I'm trying to understand the result for the de Rham cohomology ring of flag manifolds in Differential Forms in Algebraic Topology by Bott and Tu. I'm sort of starting from the result and working backwards to pick up what I need, and I thought I had and understanding of the result in hand, but this point is confusing me. At the bottom of pg. 284 they have the result for flag bundles:
$$ H^* (Fl(E)) = H^* (M)[x_1,...,x_n]\diagup \left( \prod_{i=1}^n (1 + x_i ) = c(E) \right) $$
and immediately below this they specialize to a flag manifold:
$$ H^* (Fl(V)) = \mathbb{R} [x_1 , ... , x_n] \diagup \left( \prod_{i=1}^{n} (1 + x_i) = 1 \right) .$$
I think their notation is confusing me slightly.

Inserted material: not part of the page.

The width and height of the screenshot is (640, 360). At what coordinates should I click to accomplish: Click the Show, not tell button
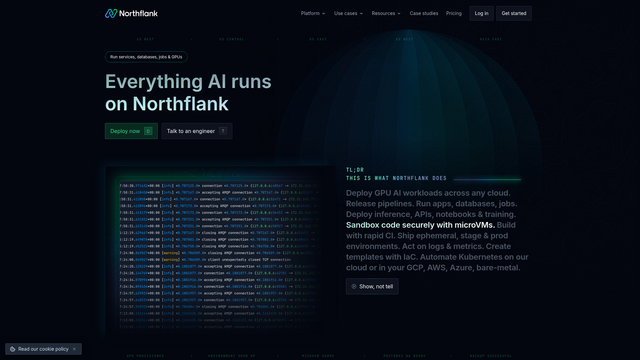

They use parenthesis for the ideal generated by an element. So in the flag manifold expression, the Chern classes are all $0$, hence the total Chern class is $1$, and we're quotienting by the ideal generated by $1$. But this should be the whole ring, so the cohomology ring should be trivial. This seems unlikely to me, and they keep expressing the result in this seemingly-odd form instead of saying "it's trivial" so I feel as though I'm misunderstanding some key fact and misinterpreting this result. What am I missing here?